'''

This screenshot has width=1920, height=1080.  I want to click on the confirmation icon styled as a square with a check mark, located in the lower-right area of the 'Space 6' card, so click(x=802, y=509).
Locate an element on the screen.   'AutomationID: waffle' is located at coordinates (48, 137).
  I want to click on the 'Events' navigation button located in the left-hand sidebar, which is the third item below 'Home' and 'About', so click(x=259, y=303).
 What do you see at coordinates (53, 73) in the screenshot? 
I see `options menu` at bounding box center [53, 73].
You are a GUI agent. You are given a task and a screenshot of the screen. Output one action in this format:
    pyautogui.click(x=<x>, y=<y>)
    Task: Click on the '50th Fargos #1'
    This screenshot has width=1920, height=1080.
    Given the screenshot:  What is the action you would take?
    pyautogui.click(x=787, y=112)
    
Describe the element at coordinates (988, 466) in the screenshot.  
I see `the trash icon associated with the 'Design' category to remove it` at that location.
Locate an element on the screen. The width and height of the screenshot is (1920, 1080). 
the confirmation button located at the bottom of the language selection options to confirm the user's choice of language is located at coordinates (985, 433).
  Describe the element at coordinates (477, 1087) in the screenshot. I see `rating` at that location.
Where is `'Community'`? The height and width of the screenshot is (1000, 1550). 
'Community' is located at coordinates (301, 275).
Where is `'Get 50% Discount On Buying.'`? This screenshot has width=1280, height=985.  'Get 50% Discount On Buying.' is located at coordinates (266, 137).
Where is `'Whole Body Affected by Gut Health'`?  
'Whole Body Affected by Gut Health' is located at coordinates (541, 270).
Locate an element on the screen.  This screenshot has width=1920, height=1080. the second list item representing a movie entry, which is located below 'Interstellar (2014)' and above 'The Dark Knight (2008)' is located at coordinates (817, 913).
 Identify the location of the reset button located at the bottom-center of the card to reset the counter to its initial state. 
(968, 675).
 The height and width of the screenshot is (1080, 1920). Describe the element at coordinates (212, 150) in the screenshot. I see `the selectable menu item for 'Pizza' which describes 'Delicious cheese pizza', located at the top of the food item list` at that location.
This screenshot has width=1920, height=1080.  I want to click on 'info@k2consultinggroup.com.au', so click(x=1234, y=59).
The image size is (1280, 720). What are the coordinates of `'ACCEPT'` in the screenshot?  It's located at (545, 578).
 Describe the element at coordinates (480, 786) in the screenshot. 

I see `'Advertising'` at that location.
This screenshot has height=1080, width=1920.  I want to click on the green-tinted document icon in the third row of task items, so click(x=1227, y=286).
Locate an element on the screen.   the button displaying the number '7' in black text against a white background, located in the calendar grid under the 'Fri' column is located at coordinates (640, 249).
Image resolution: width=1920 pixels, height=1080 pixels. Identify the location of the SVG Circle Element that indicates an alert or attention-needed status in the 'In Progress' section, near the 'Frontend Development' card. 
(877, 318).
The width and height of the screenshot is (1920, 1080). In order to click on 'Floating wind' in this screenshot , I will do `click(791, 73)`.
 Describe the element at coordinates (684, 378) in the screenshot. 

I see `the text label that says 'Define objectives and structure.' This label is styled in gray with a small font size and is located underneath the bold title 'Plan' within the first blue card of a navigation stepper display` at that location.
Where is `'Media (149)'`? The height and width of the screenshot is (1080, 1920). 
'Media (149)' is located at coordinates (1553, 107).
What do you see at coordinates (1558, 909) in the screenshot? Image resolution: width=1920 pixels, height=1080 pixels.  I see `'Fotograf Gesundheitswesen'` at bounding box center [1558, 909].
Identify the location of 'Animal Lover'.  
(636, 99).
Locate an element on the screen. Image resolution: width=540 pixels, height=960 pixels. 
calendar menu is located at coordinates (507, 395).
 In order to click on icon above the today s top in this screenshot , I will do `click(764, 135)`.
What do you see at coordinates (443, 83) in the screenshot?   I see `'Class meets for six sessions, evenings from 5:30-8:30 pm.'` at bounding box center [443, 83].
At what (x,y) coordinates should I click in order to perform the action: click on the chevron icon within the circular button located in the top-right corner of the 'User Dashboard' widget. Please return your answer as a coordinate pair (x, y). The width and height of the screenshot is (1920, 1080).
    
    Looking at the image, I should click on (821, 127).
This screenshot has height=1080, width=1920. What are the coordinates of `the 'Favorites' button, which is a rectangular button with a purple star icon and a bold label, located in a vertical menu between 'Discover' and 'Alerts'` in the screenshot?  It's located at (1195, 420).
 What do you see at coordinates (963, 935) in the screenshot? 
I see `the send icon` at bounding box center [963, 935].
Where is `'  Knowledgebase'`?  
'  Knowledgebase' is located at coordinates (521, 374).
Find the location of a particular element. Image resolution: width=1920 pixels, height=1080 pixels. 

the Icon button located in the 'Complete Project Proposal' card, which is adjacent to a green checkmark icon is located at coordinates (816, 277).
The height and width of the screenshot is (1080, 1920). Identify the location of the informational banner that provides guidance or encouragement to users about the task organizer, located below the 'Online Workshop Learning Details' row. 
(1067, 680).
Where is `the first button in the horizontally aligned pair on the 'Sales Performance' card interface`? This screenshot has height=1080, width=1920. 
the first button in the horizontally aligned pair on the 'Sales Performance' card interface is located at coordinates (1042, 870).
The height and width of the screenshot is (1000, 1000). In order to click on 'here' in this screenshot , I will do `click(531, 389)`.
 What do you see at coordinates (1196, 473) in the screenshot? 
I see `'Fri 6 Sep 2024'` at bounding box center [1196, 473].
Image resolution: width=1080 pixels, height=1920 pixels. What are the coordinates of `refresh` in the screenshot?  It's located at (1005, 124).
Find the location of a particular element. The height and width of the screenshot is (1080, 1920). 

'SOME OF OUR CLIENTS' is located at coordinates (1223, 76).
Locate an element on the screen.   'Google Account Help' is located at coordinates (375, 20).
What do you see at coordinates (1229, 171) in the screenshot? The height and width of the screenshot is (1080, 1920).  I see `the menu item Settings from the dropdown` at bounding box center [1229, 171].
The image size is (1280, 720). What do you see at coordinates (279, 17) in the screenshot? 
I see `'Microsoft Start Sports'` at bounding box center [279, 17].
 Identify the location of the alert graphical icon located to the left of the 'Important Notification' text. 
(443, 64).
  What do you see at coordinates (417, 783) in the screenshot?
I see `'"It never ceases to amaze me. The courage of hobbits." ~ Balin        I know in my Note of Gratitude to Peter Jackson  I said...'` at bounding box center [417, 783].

'''

EXERCISE PROMPT -> Give the lines from the line with "Describe the element at coordinates (988, 466)" to the line with "trash icon associated" again, substituting "screen" for "screenshot" and leaving everything else unchanged. Return only those lines.

ANSWER IN FULL ->
Describe the element at coordinates (988, 466) in the screen.  
I see `the trash icon associated with the 'Design' category to remove it` at that location.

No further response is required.